La Whitehead Motofides (Alenia Whitehead) ha costituito un archivio e un museo aziendale assorbendo anche parte dell'archivio della analoga impresa Gilardini e forse della precedente Gallinari. Di questa esperienza, tuttavia, so soltanto quello che è stato riflesso in pubblicazioni, non ne ho avuto ancora conoscenza diretta. Vorrei lamentare che, al di là di manifestati intenti, non si è ritenuto di utilizzare la consulenza della Soprintendenza per riorganizzare gli archivi.
La Cooperativa di consumo Toscana-Lazio con sede a Piombino ha promosso la realizzazione del riordinamento dell'archivio con la nostra consulenza, affidandola ad archivisti preparati e realizzando un volume di inventario assai pregevole anche tipograficamente, ricco di molte vecchie fotografie aziendali.
La Solvay di Rosignano ha iniziato una fase di collaborazione con la Soprintendenza archivistica soprattutto grazie al suo capace archivista, Fabio Fadda (che purtroppo è uscito successivamente dall’Azienda) e ha dato vita ad un interessante rapporto col Comune di Rosignano per la valorizzazione del proprio archivio con in prospettiva la realizzazione di un sistema on-line per la visualizzazione degli inventari.
Va ricordata infine la Smi che ha impostato un ampio lavoro creando archivio aziendale unitario (diviso nei due settori “storico” e “societario”, quindi portatore di interessi anche correnti) mediante l’acquisizione di ampi fondi dagli archivi delle varie sedi italiane e da quelli delle società inglobate. La sede dell’archivio societario è ora a Limestre, dove, con investimenti notevoli, la documentazione societaria è stata riorganizzata e riordinata con sistemi informatizzati ed archivistici d'avanguardia. La sede definitiva dell’archivio diverrà lo stabilimento di Fornaci di Barga, sotto il patrocinio della costituenda Fondazione.
Anche la Piaggio per mezzo della propria Fondazione sta recuperando gradualmente dall'immensa mole dei propri archivi i fondi più qualificati. Ci auguriamo che essa possa accogliere anche qualche archivio soggetto a dispersione e magari farsi punto di riferimento per la realizzazione di un censimento più ampio.

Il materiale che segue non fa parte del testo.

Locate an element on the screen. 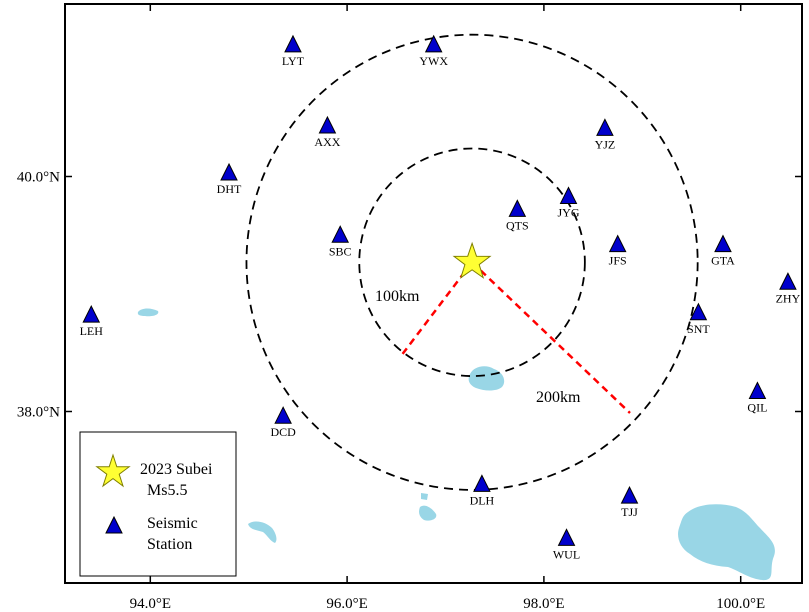 This screenshot has height=612, width=809. lake-dlh-north is located at coordinates (424, 496).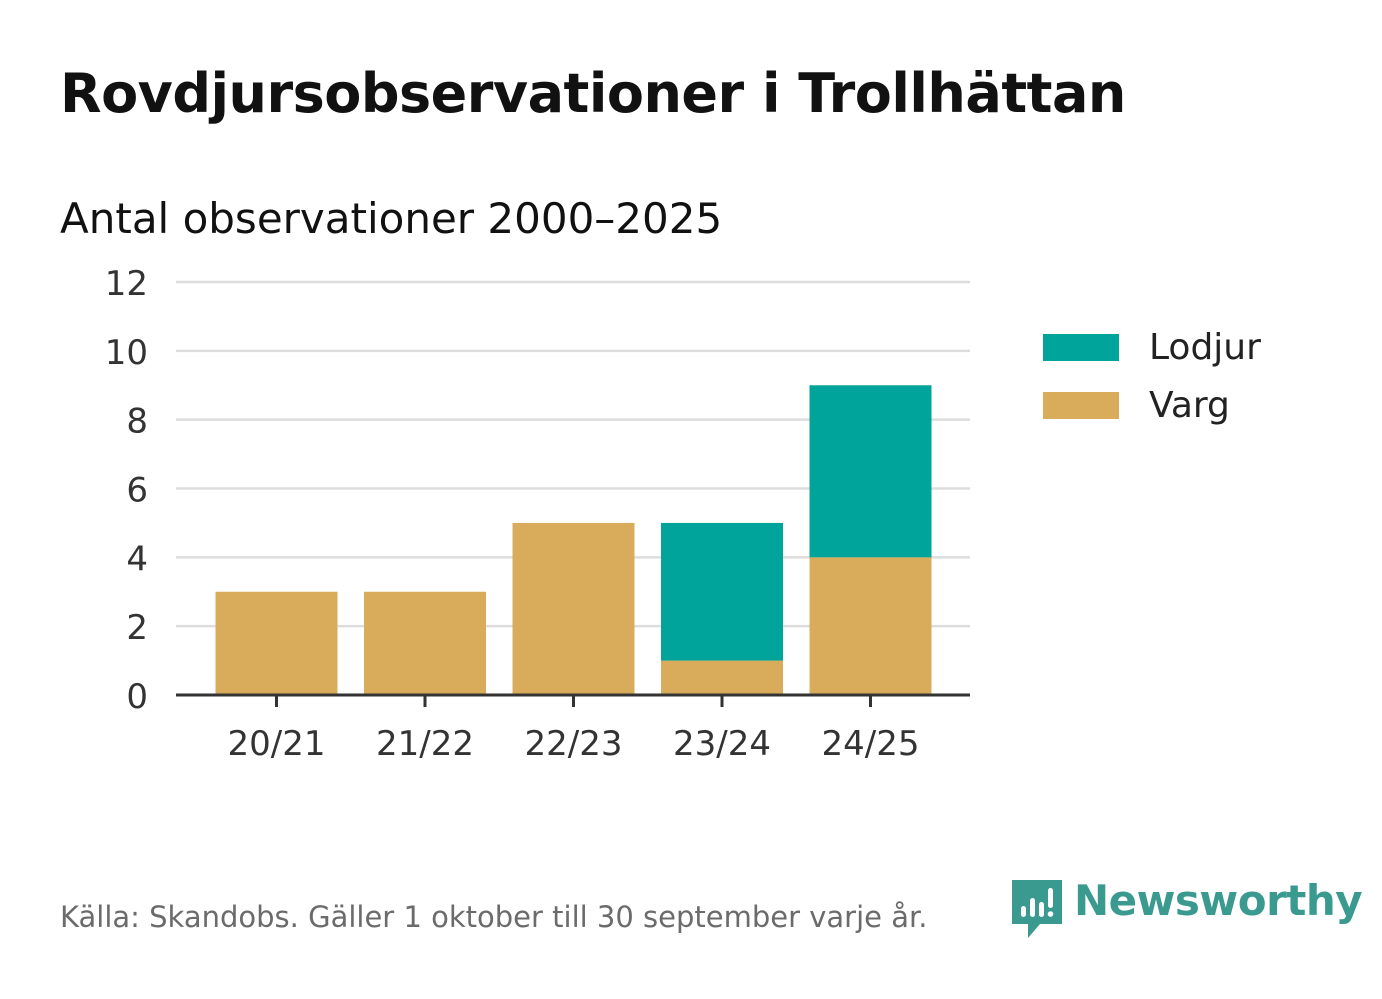 This screenshot has height=999, width=1382. Describe the element at coordinates (137, 422) in the screenshot. I see `y-tick-label: 8` at that location.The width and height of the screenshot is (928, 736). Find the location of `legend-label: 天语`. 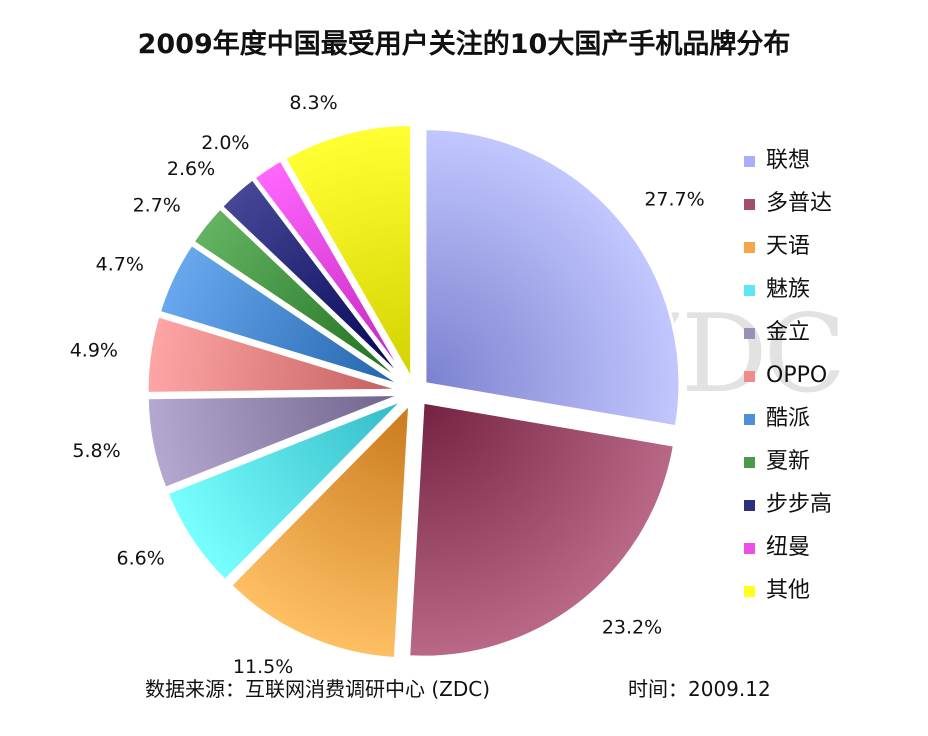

Dopo questa carrellata di iniziative possiamo dunque dire che i lavori iniziati nel 1979 hanno prodotto risultati variegati ma positivi; non molto dal punto di vista della valorizzazione gestita dalle imprese, anche se i due ultimi casi citati, nonché quelli della Pirelli, sul quale è ancora troppo presto per pronunziarsi, dell’Enel, della Whitehead, della Magona d’Italia e della Solvay paiono importanti soprattutto per l’effetto trainante che potranno avere. Occorre tenere presente che la Toscana non è storicamente sede di grossa impresa e che gli investimenti per l’immagine e per la storia talora non appaiono giustificati – non è ovviamente un caso che i progetti portanti appartengano ad imprese di ampie dimensioni o a multinazionali. È preponderante invece il fenomeno della conservazione alternativa tramite la presa in carico da parte di soggetti diversi da quelli produttori, sia Archivi di stato (quindi entità legate alla conservazione documentaria dalla legislazione e dalla prassi), sia Comuni i quali si sono assunti il ruolo di mantenere la memoria storica dei loro territori anche negli aspetti socioeconomici.